Sunday, December 6, 2009

Who are the Stick People?



We first started seeing the stick houses a few years ago. They started simply enough. I thought them cute, even playful, the dedicated musings of someone eccentric with too much time on their hands.


As time passed the structures became more and more elaborate. The complexity of the work was truly beautiful. It became obvious that whoever was making them was investing hours upon hours into their creation. I began to wonder who was doing this. No one was ever there when I was, no matter what time of the day I got there. I began to feel the odd combination of curiosity and being creeped out.
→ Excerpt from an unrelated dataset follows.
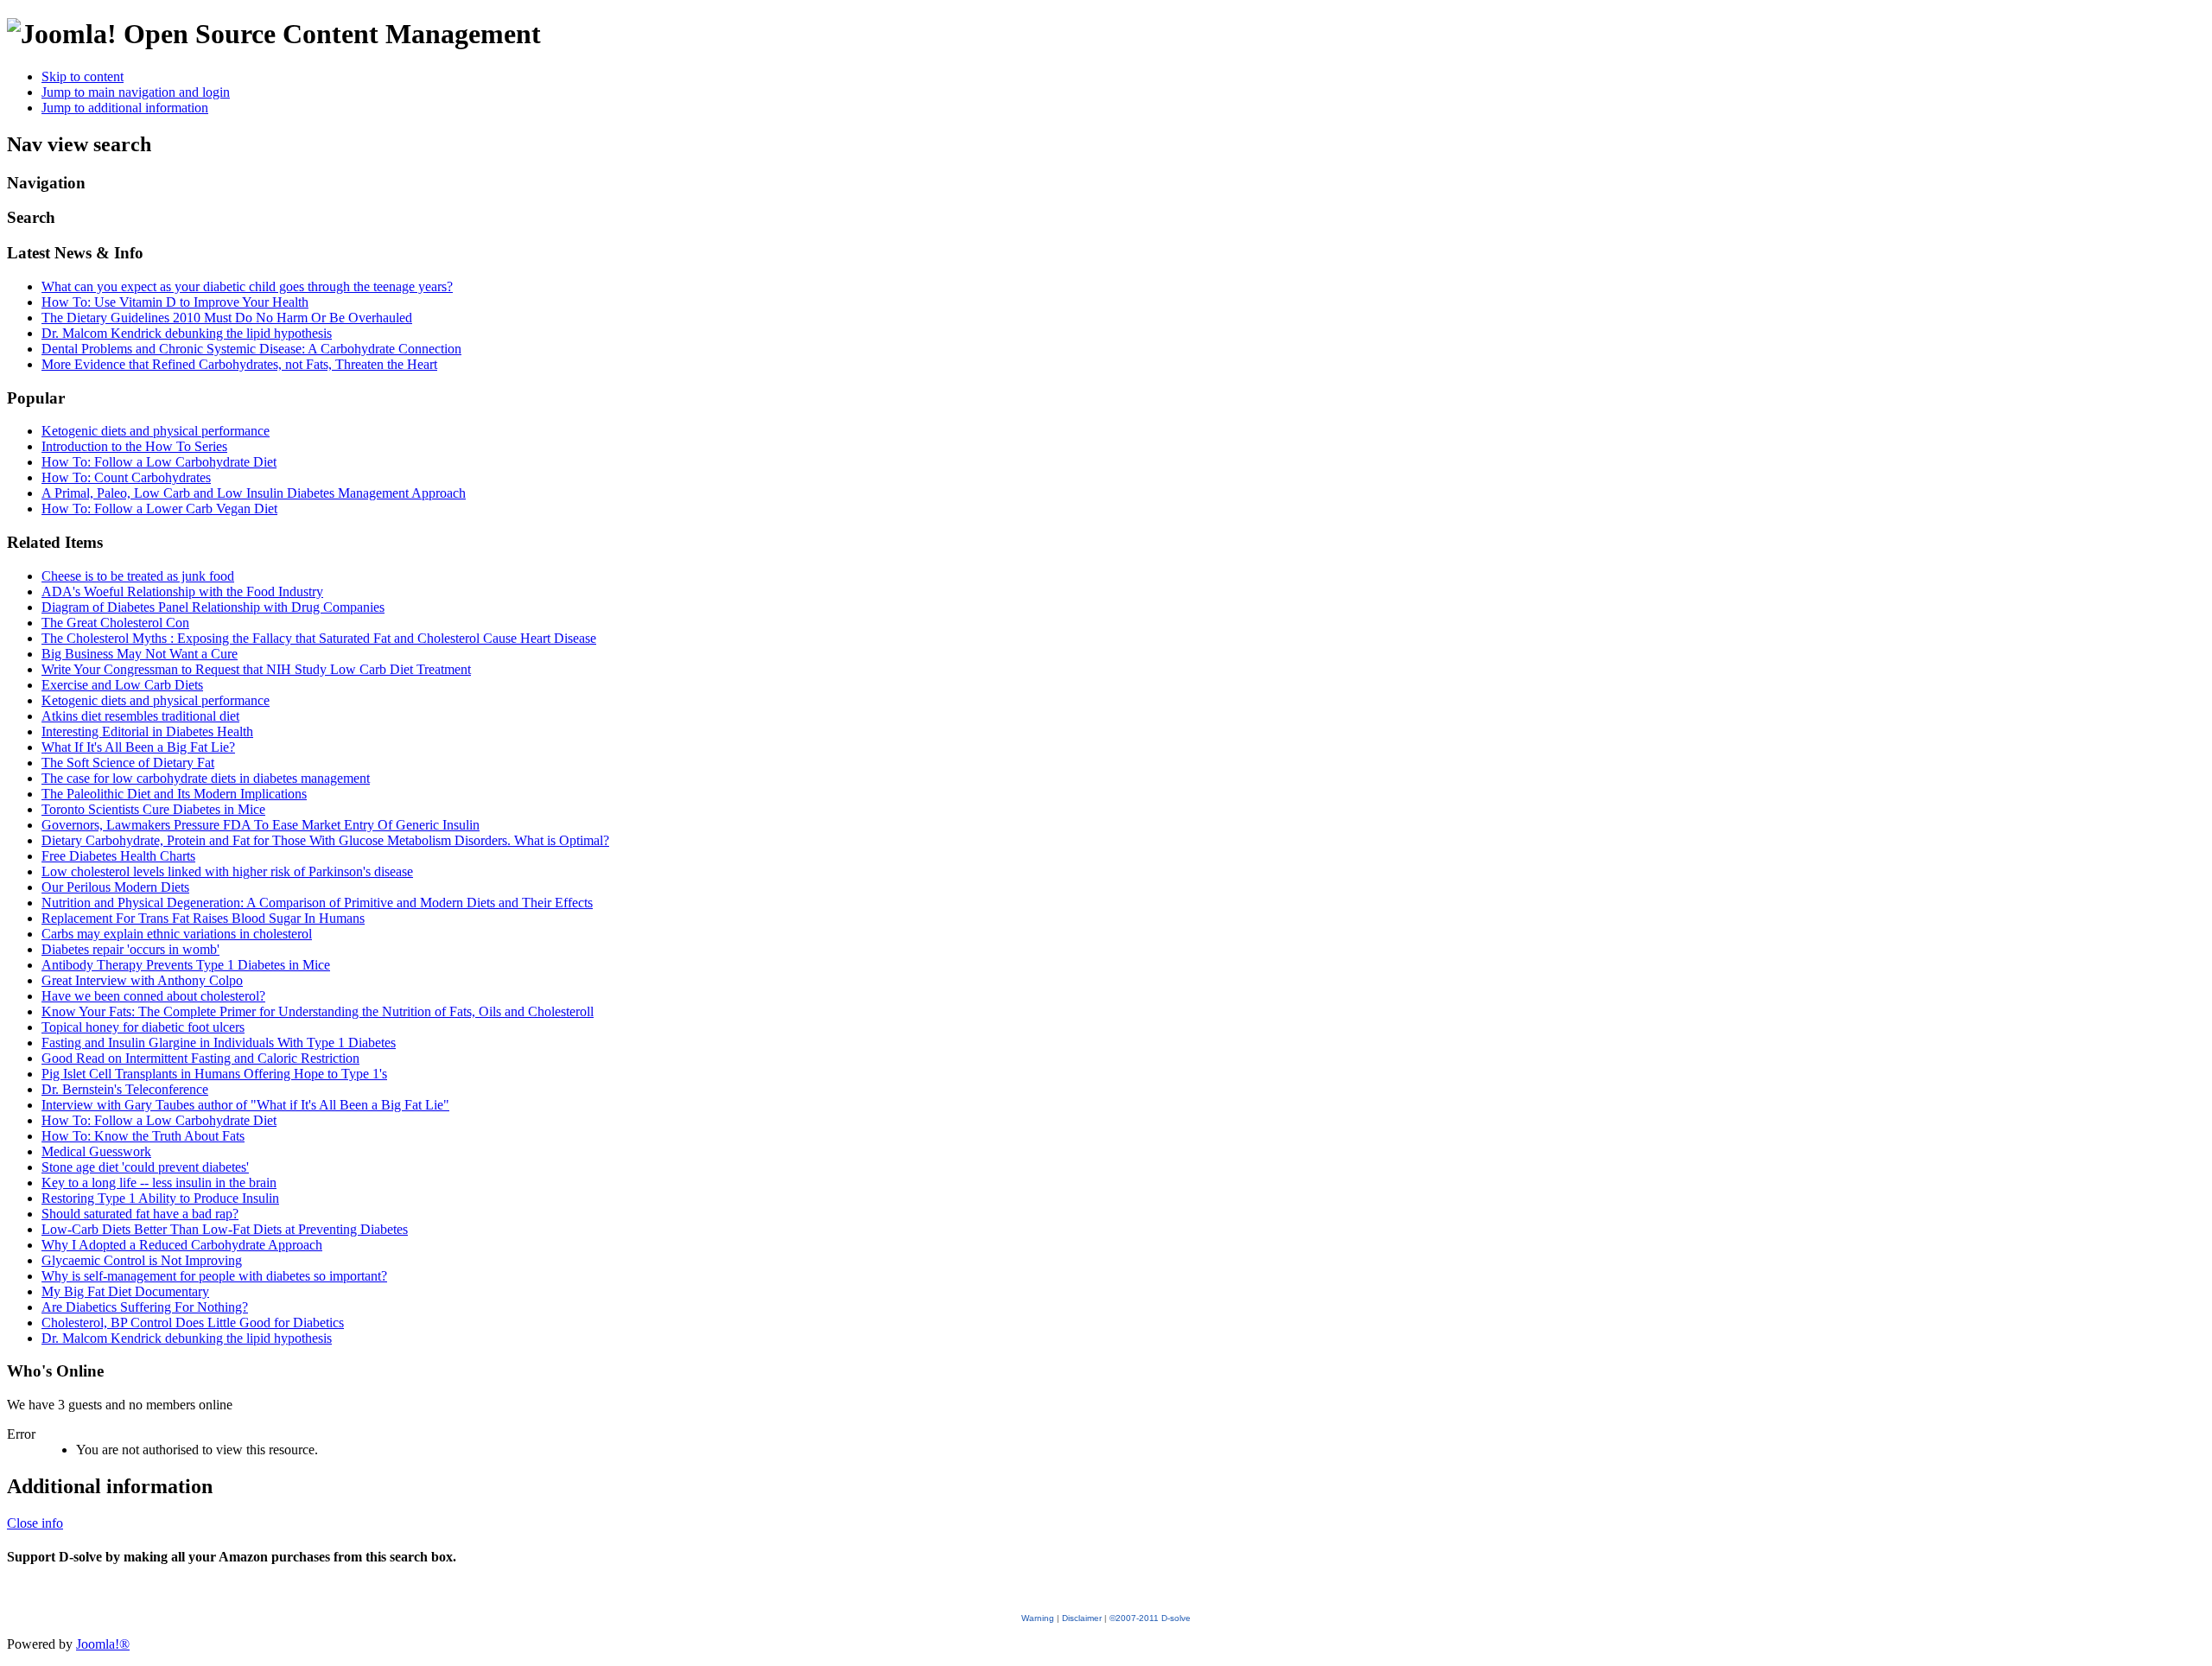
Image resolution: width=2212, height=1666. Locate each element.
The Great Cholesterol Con (115, 622)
I mean, did people sleep here? Although this was supposed to be public land I felt like I was intruding. All the same time I wanted to investigate more. These structures are not limited to one area. We find them everywhere in the deepest area's of San Francisco's park land. Is it a group? Do they know each other? Is it all one person who just gets around? What is really going on here?

Until recently, even though the structures were getting more elaborate, they never were much larger than 3 or 4 feet tall. Recently, the structures have been getting larger, the workmanship grander. We have been finding more and more of them. Look at the size of this one. Mesa is a really large german shepard. Here, she is dwarfed by it.
This one is about 8 feet deep on the inside.


















Here is another large one in an early stage of construction.

Finally, here is one that has been there long enough for a layer of green ivy to grow over it, nearly concealing it completely to the naked eye. The only thing that gives it away is whoever is usig it chose fresh sticks to cover the door. How many bugs live in the roof of this structure? Knowing that much, who would go inside it?

I find these structures so interesting that I have chosen to not reveal their location for fear that if I did, the park police would destroy them in an effort to stop vagrants from living here. I think this phenomenon is one of the most interesting things I have found in all the doglands.

Thursday, December 3, 2009

Found in Nature

Whenever my human and I come across something in nature that seems a little odd she usually takes a photo of it. Here are a few examples of some of the things that I mean. This isn't the extent of it. I am saving some of the better ones to be the subject for future posts.




For instance, we found this in Golden Gate Park almost all the way out by the beach. What kind of mushroom is this? There are three distinctly brilliant colors, and it is striped. We looked on the web for other examples like this and did not find any. It it edible? We don't know. Neither of us were willing to test it.











Then there is this...

We found this in the Presidio by an abandoned army bunker. Is it just me, or does it look like wooden human toes sprouting up from the ground?






Now check this out...

She took this shot with her camera phone, so it is a little hard to see. Just so you know what you are looking at here, that retaining wall is larger than most people are. See the white part capping the pile of mulch? That ain't snow. That is a giant spider web.

We took a long shot so you could understand the scale of it. The actual web is probably over 20 square feet large, but to get a photograph of all of it we would have had to walk out onto the wood chip pile. Was kind of spider or spiders made such a large web? We weren't going to get close enough to find out.

Monday, November 30, 2009

Tombstone Rain Gutters at Buena Vista Park



Buena Vista Park is one of the most beautiful parks in San Francisco. It rises steeply upward 589ft from the middle of Haight street, offering breathtaking views of the city. Established in 1867, it is a true Victorian era park. It's spiraling paths ascend through towering century old trees. This stark contrast against the city scape evokes a sense of other worldliness and days gone by.

For a centrally located park, it is surprisingly uncrowded. Local dog walkers have taken advantage of the lack of people, making the parks population more dog than human.


Walking the paths of Buena Vista, one can so easily be taken away by the surrounding beauty that they can miss something quite odd almost directly beneath their feet. The path is black top, and the retaining walls are of stone. Then why are most of the rain gutters made of marble? Follow the paths far enough and before long the reason becomes obvious...it is written right in the stone.




The rain gutters of Buena Vista Park are made from old tombstones. During the great depression the Works Progress Administration constructed gutters using slabs of broken marble recycled from Lone Mountain cemeteries. In some places, inscriptions from the headstones can still be read.








Evidence of this can be found in other places. A piece of an old monument serves as an end post where two paths meet. The reality of the material used probably overlooked daily.

The city's oldest park created from used cemetary materials can't be too creepy of a concept. After all, the headstones may now live in Buena Vista Park, but the graves used to be where the residential houses of the Richmond district now stand.

The next time you go for a stroll in Buena Vista Park, remember to look down and ponder the rain gutters. Take time to remember the people all but forgotten by the progress of a city, for who's memory would seem no more important than paving stones.